DATASET CONTENT -
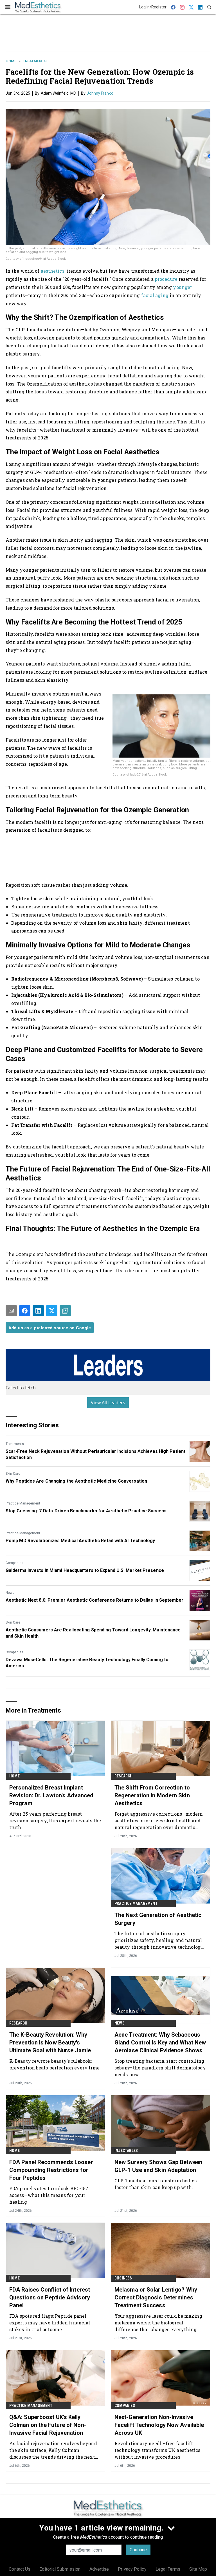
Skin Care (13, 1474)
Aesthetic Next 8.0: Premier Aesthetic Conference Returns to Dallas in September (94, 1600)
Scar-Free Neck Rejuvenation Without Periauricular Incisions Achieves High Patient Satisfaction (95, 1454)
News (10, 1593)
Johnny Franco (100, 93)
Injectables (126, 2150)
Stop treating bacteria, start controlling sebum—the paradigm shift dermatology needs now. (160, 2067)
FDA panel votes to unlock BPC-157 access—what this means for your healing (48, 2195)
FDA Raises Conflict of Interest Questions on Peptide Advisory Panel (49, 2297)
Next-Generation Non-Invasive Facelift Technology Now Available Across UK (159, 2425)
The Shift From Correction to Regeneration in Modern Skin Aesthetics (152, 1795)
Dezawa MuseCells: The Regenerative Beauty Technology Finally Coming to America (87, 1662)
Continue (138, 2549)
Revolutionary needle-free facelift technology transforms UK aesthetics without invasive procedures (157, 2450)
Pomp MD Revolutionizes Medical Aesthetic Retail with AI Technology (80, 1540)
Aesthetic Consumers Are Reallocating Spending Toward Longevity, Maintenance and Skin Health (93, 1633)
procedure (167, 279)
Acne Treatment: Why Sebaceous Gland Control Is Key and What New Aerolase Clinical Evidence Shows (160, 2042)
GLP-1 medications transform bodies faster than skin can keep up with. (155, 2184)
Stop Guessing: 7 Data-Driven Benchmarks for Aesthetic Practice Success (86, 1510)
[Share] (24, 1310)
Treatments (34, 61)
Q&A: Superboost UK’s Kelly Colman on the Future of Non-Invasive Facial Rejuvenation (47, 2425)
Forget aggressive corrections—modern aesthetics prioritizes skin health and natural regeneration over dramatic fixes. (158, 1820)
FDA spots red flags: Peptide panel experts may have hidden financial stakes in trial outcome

PROBLEM TO SOLVE -
Restate the records above word for word. Skip every picture.

REPLY -
Skin Care (13, 1474)
Aesthetic Next 8.0: Premier Aesthetic Conference Returns to Dallas in September (94, 1600)
Scar-Free Neck Rejuvenation Without Periauricular Incisions Achieves High Patient Satisfaction (95, 1454)
News (10, 1593)
Johnny Franco (100, 93)
Injectables (126, 2150)
Stop treating bacteria, start controlling sebum—the paradigm shift dermatology needs now. (160, 2067)
FDA panel votes to unlock BPC-157 access—what this means for your healing (48, 2195)
FDA Raises Conflict of Interest Questions on Peptide Advisory Panel (49, 2297)
Next-Generation Non-Invasive Facelift Technology Now Available Across UK (159, 2425)
The Shift From Correction to Regeneration in Modern Skin Aesthetics (152, 1795)
Dezawa MuseCells: The Regenerative Beauty Technology Finally Coming to America (87, 1662)
Continue (138, 2549)
Revolutionary needle-free facelift technology transforms UK aesthetics without invasive procedures (157, 2450)
Pomp MD Revolutionizes Medical Aesthetic Retail with AI Technology (80, 1540)
Aesthetic Consumers Are Reallocating Spending Toward Longevity, Maintenance and Skin Health (93, 1633)
procedure (167, 279)
Acne Treatment: Why Sebaceous Gland Control Is Key and What New Aerolase Clinical Evidence Shows (160, 2042)
GLP-1 medications transform bodies faster than skin can keep up with. (155, 2184)
Stop Guessing: 7 Data-Driven Benchmarks for Aesthetic Practice Success (86, 1510)
[Share] (24, 1310)
Treatments (34, 61)
Q&A: Superboost UK’s Kelly Colman on the Future of Non-Invasive Facial Rejuvenation (47, 2425)
Forget aggressive corrections—modern aesthetics prioritizes skin health and natural regeneration over dramatic fixes. (158, 1820)
FDA spots red flags: Peptide panel experts may have hidden financial stakes in trial outcome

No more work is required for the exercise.